Star Ledger: Newark council looks to create utility authority
Booker has gone on record in the past noting that the city’s infrastructure is aged and crumbling. Having been a student and a resident here for many years, it’s easy to see how a modest snowstorm or rainfall can overwhelm the city’s sewer system.
The details on the financing are a bit troubling, with the city essentially admitting that there is no other way to fund improvements to the system without creating a utility authority which can issue bonds.
Newark is considering creating a municipal utilities authority to take over the city’s ailing water and sewer utilities, making it easier for officials to begin $700 million in repairs to its long-neglected systems.

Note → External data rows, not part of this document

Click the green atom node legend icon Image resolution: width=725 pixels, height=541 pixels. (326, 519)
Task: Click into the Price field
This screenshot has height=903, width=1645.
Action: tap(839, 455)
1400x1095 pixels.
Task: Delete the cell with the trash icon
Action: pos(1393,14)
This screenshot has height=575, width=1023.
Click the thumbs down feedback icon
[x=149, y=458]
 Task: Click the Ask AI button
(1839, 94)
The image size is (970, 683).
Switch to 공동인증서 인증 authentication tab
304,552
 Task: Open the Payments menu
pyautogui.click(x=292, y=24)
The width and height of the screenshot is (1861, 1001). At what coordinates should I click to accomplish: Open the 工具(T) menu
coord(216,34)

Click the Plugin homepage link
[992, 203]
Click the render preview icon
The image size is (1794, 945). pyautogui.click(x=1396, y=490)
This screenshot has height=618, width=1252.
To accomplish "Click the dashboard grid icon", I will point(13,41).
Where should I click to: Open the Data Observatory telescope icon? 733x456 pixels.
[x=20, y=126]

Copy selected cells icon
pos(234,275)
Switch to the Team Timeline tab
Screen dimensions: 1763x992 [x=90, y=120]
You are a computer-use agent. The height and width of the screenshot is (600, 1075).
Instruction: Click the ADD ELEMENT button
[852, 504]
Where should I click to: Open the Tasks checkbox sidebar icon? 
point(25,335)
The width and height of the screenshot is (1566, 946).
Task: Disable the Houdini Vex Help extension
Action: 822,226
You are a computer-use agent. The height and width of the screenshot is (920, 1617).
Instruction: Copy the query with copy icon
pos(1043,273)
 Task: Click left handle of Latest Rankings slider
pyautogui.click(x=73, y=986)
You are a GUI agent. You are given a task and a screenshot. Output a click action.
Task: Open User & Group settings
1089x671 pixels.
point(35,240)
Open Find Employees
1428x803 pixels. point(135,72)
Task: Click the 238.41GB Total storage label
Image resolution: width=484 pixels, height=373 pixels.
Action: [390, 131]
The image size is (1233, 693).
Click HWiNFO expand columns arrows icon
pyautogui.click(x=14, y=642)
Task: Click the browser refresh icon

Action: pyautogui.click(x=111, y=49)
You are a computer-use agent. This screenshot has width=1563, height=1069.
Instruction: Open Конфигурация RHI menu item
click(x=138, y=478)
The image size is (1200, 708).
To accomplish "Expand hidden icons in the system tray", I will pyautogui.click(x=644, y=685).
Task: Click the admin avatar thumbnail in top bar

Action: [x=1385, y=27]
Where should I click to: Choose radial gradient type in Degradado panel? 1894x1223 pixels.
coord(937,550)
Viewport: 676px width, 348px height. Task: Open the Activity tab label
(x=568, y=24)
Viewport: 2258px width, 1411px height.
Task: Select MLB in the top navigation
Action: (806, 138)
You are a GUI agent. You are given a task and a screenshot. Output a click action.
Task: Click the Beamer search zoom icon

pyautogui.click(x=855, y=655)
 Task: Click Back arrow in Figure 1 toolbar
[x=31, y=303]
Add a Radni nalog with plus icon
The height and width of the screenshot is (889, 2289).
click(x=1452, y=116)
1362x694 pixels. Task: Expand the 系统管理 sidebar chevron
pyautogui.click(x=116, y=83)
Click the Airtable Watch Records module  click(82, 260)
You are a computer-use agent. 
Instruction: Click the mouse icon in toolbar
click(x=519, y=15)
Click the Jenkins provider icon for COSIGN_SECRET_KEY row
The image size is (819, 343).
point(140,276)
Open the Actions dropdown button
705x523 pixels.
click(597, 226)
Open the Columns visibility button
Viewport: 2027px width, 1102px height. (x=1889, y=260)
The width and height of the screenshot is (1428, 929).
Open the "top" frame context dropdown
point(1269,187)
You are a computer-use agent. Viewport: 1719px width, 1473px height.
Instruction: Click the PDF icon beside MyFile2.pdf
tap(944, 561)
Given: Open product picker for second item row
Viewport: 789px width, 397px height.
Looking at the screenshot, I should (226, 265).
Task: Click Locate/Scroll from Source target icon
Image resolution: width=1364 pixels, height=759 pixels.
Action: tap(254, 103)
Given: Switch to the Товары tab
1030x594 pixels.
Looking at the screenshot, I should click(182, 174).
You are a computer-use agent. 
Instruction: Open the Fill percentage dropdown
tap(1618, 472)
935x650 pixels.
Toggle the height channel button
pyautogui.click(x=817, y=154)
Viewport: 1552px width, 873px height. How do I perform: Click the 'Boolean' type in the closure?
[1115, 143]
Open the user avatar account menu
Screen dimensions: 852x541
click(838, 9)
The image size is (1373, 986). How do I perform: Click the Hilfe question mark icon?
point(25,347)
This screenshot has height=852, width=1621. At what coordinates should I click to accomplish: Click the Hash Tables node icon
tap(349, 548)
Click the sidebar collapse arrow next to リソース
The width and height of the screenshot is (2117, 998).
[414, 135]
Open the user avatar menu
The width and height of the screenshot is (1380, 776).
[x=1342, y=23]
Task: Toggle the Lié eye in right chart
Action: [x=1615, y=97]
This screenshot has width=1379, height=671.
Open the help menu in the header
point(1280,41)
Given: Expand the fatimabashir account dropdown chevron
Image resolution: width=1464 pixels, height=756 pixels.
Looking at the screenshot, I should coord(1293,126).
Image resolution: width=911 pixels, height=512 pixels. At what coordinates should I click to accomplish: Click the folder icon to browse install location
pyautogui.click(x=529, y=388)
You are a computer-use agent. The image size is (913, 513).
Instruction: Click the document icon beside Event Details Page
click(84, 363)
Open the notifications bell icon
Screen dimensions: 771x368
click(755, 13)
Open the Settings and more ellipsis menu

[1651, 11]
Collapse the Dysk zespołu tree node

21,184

Highlights of the plan, referenced in an application filed with the Local Finance Board of the state’s Division of Local Government Services, mention that the city needs to make more than $50 million in short-term capital improvements alone.
The utility could issue bonds to address more than $700 million in needed improvements, “an amount equivalent to the value of the entire system,” according to the application to the local finance board. The proposal states, “all future capital needs would be met” by bonding, “to fulfill the requirements of upgrading and efficiently operating the system at an adequate cost to the city’s taxpayers.”
With Newark’s own bonding capacity nearly tapped, city officials said they have no other funding source to otherwise commission the work.
“It won’t drag the city down, and be caught up in the competitive demands on our bonding capacity,” said Booker, who also sits on the watershed’s board of trustees. “Now, you (can) create a way to capitalize that system, and keep it so much more flush with cash.”